WHAT THIS TASK INVOLVES: Please filter the data down to the lines that include the word "header" and copy them.

Items from a dataset:
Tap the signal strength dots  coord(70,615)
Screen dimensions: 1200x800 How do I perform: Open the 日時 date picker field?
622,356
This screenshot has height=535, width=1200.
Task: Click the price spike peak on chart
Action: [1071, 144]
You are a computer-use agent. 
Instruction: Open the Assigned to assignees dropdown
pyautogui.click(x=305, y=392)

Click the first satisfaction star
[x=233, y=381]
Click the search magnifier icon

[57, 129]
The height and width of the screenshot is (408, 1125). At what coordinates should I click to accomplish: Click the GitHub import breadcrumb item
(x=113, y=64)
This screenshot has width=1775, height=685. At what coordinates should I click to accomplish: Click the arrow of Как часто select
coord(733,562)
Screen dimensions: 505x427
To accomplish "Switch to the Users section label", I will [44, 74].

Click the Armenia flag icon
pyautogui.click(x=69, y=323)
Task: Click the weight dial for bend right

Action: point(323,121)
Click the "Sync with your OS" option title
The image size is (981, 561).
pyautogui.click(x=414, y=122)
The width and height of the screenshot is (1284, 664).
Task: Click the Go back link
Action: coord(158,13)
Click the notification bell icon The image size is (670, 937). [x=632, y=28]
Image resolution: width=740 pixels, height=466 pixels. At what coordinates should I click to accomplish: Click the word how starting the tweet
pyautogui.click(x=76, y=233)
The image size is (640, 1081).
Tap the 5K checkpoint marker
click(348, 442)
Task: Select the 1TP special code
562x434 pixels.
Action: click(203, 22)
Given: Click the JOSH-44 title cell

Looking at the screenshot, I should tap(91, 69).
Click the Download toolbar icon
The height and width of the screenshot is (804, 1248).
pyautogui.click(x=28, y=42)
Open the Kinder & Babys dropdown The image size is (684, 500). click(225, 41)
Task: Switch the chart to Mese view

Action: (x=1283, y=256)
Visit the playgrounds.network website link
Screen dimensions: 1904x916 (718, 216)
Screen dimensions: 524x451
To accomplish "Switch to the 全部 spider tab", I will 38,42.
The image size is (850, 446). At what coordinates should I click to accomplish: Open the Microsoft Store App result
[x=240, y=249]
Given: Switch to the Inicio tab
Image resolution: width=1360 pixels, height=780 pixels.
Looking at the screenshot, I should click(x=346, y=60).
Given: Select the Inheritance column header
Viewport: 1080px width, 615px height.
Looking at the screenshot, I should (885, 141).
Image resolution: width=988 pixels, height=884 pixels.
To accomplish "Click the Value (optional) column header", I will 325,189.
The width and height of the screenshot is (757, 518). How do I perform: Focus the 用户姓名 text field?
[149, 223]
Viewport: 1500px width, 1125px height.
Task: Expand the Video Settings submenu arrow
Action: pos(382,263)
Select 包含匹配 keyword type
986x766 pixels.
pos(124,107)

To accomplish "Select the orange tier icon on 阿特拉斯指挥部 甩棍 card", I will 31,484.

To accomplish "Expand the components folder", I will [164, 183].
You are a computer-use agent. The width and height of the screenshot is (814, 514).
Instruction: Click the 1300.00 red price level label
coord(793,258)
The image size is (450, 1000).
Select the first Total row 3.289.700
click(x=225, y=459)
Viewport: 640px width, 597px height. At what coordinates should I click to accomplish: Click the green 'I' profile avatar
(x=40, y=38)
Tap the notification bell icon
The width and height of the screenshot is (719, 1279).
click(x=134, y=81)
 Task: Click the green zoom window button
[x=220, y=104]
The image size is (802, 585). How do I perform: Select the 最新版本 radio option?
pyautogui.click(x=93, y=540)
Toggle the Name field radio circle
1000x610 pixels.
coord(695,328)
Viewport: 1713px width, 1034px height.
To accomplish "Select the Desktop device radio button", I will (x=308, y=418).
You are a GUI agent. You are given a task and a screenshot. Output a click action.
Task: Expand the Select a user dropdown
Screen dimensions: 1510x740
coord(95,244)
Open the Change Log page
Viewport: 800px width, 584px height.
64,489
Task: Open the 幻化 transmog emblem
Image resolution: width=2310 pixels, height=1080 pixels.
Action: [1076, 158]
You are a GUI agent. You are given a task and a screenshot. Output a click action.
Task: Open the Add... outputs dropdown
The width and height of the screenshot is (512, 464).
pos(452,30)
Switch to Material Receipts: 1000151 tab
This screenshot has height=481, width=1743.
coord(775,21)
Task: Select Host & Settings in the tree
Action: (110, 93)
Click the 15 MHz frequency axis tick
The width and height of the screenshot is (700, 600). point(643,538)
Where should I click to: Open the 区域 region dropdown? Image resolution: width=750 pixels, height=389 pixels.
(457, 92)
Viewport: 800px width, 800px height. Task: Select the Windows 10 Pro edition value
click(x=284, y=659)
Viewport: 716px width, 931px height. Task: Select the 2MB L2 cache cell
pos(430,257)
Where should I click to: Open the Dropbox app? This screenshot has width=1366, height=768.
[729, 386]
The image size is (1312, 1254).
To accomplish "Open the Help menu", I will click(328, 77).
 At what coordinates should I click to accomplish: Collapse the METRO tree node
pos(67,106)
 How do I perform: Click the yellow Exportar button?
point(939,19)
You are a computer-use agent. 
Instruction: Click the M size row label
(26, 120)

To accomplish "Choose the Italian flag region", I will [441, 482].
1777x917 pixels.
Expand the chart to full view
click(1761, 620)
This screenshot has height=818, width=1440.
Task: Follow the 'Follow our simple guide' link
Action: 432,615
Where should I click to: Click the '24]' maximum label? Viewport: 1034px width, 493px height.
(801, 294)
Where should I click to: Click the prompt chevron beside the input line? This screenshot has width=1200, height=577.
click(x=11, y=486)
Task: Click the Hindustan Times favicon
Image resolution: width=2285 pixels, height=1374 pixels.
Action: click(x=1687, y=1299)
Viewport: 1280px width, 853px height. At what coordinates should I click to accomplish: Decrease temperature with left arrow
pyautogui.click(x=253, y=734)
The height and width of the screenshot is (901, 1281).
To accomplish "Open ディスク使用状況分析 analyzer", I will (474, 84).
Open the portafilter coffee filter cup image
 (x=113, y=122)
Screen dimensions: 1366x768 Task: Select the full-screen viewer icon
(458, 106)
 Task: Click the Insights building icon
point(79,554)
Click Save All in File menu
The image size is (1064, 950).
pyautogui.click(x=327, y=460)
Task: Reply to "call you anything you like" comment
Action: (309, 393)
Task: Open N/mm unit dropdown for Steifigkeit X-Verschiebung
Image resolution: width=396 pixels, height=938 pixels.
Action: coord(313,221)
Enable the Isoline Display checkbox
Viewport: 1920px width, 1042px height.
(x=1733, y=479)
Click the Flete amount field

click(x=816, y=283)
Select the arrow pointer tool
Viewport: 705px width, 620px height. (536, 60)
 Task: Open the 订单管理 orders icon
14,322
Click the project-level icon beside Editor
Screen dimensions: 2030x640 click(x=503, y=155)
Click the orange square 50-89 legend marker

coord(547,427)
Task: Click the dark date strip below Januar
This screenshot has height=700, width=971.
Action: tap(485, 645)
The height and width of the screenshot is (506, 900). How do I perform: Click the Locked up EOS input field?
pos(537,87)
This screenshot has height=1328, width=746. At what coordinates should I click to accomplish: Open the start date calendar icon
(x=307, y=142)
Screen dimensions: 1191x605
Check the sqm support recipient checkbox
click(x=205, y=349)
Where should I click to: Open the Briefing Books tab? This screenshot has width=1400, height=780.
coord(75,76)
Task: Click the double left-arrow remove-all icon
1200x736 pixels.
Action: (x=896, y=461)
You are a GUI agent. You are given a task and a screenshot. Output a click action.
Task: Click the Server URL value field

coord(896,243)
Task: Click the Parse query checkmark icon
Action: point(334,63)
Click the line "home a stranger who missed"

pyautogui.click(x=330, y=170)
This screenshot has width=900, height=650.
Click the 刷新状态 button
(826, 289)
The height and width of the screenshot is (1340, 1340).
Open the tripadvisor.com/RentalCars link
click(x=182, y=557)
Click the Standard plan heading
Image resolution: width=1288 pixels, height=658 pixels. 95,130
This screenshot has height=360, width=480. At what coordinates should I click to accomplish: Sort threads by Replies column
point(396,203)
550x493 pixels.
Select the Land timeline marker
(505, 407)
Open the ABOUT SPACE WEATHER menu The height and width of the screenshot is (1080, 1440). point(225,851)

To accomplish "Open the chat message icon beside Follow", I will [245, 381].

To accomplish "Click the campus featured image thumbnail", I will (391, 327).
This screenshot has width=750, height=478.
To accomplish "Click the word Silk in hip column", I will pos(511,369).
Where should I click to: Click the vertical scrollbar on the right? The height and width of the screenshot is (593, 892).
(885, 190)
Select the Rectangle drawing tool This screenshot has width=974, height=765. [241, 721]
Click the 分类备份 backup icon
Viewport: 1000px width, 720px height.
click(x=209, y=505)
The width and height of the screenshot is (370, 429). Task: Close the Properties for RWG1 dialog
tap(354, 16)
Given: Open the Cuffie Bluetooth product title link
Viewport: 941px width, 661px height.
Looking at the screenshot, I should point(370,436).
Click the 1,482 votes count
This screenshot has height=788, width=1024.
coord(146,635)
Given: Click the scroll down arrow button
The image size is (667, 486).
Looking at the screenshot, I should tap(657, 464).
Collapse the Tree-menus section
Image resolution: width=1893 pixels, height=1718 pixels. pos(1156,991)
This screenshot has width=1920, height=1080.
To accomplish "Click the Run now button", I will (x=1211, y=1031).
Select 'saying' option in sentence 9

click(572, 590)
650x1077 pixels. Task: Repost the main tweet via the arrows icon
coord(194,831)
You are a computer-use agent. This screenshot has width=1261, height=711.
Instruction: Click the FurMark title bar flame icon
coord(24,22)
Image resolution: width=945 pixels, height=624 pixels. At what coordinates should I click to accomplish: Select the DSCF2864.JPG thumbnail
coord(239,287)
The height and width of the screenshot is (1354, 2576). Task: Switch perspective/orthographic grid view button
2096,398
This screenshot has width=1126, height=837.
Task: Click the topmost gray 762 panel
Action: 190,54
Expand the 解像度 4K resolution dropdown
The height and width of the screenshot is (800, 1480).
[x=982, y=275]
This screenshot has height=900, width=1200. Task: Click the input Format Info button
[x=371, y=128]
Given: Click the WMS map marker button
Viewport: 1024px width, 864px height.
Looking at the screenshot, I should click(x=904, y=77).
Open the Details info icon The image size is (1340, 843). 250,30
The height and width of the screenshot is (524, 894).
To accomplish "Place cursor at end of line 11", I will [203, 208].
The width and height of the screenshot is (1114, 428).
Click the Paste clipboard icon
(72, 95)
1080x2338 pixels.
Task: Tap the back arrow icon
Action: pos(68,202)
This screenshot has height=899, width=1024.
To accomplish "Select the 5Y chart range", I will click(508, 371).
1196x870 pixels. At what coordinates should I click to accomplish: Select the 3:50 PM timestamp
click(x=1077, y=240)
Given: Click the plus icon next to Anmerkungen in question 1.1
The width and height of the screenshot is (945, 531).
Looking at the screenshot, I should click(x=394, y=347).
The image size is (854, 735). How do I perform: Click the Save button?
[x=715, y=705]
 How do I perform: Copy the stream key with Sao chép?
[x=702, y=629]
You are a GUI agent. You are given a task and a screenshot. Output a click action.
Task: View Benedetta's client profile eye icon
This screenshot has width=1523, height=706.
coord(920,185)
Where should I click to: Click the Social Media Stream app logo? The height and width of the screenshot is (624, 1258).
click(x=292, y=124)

ANSWER SECTION:
Given: Select the Inheritance column header
To accomplish "Click the Value (optional) column header", I will 325,189.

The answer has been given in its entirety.